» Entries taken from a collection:
= = = =

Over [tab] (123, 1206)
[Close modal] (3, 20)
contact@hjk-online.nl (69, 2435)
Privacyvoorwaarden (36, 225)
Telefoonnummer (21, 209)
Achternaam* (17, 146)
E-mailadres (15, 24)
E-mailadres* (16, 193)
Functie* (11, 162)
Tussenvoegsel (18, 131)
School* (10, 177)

= = = =

» TASK OBJECTIVE: Where the line containing "Telefoonnummer (21, 209)" appears in the records above, begin there and print every line through the last, exactly and with nothing else.

» COMPLETED EXERCISE:
Telefoonnummer (21, 209)
Achternaam* (17, 146)
E-mailadres (15, 24)
E-mailadres* (16, 193)
Functie* (11, 162)
Tussenvoegsel (18, 131)
School* (10, 177)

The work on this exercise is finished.